══ MATERIALS PROVIDED

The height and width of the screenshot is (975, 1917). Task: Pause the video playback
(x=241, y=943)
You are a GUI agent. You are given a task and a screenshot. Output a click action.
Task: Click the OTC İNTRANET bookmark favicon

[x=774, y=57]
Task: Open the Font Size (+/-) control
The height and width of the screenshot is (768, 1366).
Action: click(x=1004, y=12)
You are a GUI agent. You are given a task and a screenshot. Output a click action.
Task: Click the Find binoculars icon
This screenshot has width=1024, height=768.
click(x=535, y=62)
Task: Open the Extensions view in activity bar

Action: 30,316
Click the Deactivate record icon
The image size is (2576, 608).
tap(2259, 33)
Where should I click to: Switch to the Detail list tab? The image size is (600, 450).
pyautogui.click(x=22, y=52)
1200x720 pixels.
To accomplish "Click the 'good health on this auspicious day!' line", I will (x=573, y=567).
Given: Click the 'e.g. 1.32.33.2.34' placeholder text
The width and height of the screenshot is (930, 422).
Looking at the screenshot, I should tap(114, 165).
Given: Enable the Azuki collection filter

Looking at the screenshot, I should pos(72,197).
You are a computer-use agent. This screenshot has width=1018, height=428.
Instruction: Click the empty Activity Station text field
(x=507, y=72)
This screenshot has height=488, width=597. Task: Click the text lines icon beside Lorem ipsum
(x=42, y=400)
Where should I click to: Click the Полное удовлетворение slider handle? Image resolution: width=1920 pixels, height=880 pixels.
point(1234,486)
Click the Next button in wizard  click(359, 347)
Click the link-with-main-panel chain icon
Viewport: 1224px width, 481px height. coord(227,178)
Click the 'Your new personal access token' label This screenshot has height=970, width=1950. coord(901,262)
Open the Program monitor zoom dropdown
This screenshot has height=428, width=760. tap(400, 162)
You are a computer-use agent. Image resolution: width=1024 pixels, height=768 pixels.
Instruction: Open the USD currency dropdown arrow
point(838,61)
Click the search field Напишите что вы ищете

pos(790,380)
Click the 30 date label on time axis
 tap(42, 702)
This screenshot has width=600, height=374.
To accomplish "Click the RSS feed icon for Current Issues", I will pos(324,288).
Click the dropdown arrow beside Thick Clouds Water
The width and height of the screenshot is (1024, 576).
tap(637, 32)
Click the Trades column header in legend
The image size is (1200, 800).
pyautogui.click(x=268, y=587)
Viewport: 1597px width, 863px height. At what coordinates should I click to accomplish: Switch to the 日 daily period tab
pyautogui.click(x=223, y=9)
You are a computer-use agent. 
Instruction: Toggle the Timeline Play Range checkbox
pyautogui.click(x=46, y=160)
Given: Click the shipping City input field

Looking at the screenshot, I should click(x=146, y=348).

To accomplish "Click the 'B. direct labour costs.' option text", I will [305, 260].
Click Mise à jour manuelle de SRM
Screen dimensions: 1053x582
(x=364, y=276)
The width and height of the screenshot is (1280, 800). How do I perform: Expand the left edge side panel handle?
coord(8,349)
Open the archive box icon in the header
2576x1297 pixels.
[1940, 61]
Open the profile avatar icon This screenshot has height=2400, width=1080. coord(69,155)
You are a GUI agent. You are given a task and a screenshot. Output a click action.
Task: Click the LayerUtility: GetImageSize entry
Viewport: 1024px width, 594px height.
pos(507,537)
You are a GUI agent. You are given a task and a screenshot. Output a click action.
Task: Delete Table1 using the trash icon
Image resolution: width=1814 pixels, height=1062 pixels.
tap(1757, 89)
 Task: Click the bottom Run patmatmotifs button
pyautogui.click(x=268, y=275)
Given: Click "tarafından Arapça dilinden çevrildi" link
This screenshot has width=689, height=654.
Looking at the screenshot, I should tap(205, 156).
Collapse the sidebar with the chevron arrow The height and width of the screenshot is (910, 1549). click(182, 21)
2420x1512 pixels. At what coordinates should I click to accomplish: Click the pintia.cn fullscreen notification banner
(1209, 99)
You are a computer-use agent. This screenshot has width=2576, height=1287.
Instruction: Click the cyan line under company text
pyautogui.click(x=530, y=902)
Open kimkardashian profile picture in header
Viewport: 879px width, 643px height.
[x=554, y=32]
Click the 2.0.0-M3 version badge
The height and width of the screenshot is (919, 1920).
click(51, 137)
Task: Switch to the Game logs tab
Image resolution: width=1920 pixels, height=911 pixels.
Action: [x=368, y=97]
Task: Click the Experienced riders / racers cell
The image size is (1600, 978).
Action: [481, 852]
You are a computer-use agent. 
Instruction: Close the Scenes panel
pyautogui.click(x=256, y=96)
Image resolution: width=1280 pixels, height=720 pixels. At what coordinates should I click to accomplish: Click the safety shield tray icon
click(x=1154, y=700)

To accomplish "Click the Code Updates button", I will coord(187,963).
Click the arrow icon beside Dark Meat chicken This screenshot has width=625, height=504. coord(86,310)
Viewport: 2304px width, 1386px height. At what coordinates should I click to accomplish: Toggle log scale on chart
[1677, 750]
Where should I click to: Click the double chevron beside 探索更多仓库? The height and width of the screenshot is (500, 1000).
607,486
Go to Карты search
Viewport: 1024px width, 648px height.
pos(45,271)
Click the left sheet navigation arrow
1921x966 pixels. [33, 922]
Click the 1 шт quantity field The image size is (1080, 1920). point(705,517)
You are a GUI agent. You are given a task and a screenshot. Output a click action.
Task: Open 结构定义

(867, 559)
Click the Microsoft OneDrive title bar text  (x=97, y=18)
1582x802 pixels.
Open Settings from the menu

════

» **WORK TO BE COMPLETED**: Output every one of the lines above without changing anything.

» **FINISHED TASK**:
The height and width of the screenshot is (975, 1917). Task: Pause the video playback
(x=241, y=943)
You are a GUI agent. You are given a task and a screenshot. Output a click action.
Task: Click the OTC İNTRANET bookmark favicon

[x=774, y=57]
Task: Open the Font Size (+/-) control
The height and width of the screenshot is (768, 1366).
Action: click(x=1004, y=12)
You are a GUI agent. You are given a task and a screenshot. Output a click action.
Task: Click the Find binoculars icon
This screenshot has width=1024, height=768.
click(x=535, y=62)
Task: Open the Extensions view in activity bar

Action: 30,316
Click the Deactivate record icon
The image size is (2576, 608).
tap(2259, 33)
Where should I click to: Switch to the Detail list tab? The image size is (600, 450).
pyautogui.click(x=22, y=52)
1200x720 pixels.
To accomplish "Click the 'good health on this auspicious day!' line", I will (x=573, y=567).
Given: Click the 'e.g. 1.32.33.2.34' placeholder text
The width and height of the screenshot is (930, 422).
Looking at the screenshot, I should tap(114, 165).
Given: Enable the Azuki collection filter

Looking at the screenshot, I should pos(72,197).
You are a computer-use agent. This screenshot has width=1018, height=428.
Instruction: Click the empty Activity Station text field
(x=507, y=72)
This screenshot has height=488, width=597. Task: Click the text lines icon beside Lorem ipsum
(x=42, y=400)
Where should I click to: Click the Полное удовлетворение slider handle? Image resolution: width=1920 pixels, height=880 pixels.
point(1234,486)
Click the Next button in wizard  click(359, 347)
Click the link-with-main-panel chain icon
Viewport: 1224px width, 481px height. coord(227,178)
Click the 'Your new personal access token' label This screenshot has height=970, width=1950. coord(901,262)
Open the Program monitor zoom dropdown
This screenshot has height=428, width=760. tap(400, 162)
You are a computer-use agent. Image resolution: width=1024 pixels, height=768 pixels.
Instruction: Open the USD currency dropdown arrow
point(838,61)
Click the search field Напишите что вы ищете

pos(790,380)
Click the 30 date label on time axis
 tap(42, 702)
This screenshot has width=600, height=374.
To accomplish "Click the RSS feed icon for Current Issues", I will pos(324,288).
Click the dropdown arrow beside Thick Clouds Water
The width and height of the screenshot is (1024, 576).
tap(637, 32)
Click the Trades column header in legend
The image size is (1200, 800).
pyautogui.click(x=268, y=587)
Viewport: 1597px width, 863px height. At what coordinates should I click to accomplish: Switch to the 日 daily period tab
pyautogui.click(x=223, y=9)
You are a computer-use agent. 
Instruction: Toggle the Timeline Play Range checkbox
pyautogui.click(x=46, y=160)
Given: Click the shipping City input field

Looking at the screenshot, I should click(x=146, y=348).

To accomplish "Click the 'B. direct labour costs.' option text", I will [305, 260].
Click Mise à jour manuelle de SRM
Screen dimensions: 1053x582
(x=364, y=276)
The width and height of the screenshot is (1280, 800). How do I perform: Expand the left edge side panel handle?
coord(8,349)
Open the archive box icon in the header
2576x1297 pixels.
[1940, 61]
Open the profile avatar icon This screenshot has height=2400, width=1080. coord(69,155)
You are a GUI agent. You are given a task and a screenshot. Output a click action.
Task: Click the LayerUtility: GetImageSize entry
Viewport: 1024px width, 594px height.
pos(507,537)
You are a GUI agent. You are given a task and a screenshot. Output a click action.
Task: Delete Table1 using the trash icon
Image resolution: width=1814 pixels, height=1062 pixels.
tap(1757, 89)
 Task: Click the bottom Run patmatmotifs button
pyautogui.click(x=268, y=275)
Given: Click "tarafından Arapça dilinden çevrildi" link
This screenshot has width=689, height=654.
Looking at the screenshot, I should tap(205, 156).
Collapse the sidebar with the chevron arrow The height and width of the screenshot is (910, 1549). click(182, 21)
2420x1512 pixels. At what coordinates should I click to accomplish: Click the pintia.cn fullscreen notification banner
(1209, 99)
You are a computer-use agent. This screenshot has width=2576, height=1287.
Instruction: Click the cyan line under company text
pyautogui.click(x=530, y=902)
Open kimkardashian profile picture in header
Viewport: 879px width, 643px height.
[x=554, y=32]
Click the 2.0.0-M3 version badge
The height and width of the screenshot is (919, 1920).
click(51, 137)
Task: Switch to the Game logs tab
Image resolution: width=1920 pixels, height=911 pixels.
Action: [x=368, y=97]
Task: Click the Experienced riders / racers cell
The image size is (1600, 978).
Action: [481, 852]
You are a computer-use agent. 
Instruction: Close the Scenes panel
pyautogui.click(x=256, y=96)
Image resolution: width=1280 pixels, height=720 pixels. At what coordinates should I click to accomplish: Click the safety shield tray icon
click(x=1154, y=700)

To accomplish "Click the Code Updates button", I will coord(187,963).
Click the arrow icon beside Dark Meat chicken This screenshot has width=625, height=504. coord(86,310)
Viewport: 2304px width, 1386px height. At what coordinates should I click to accomplish: Toggle log scale on chart
[1677, 750]
Where should I click to: Click the double chevron beside 探索更多仓库? The height and width of the screenshot is (500, 1000).
607,486
Go to Карты search
Viewport: 1024px width, 648px height.
pos(45,271)
Click the left sheet navigation arrow
1921x966 pixels. [33, 922]
Click the 1 шт quantity field The image size is (1080, 1920). point(705,517)
You are a GUI agent. You are given a task and a screenshot. Output a click action.
Task: Open 结构定义

(867, 559)
Click the Microsoft OneDrive title bar text  (x=97, y=18)
1582x802 pixels.
Open Settings from the menu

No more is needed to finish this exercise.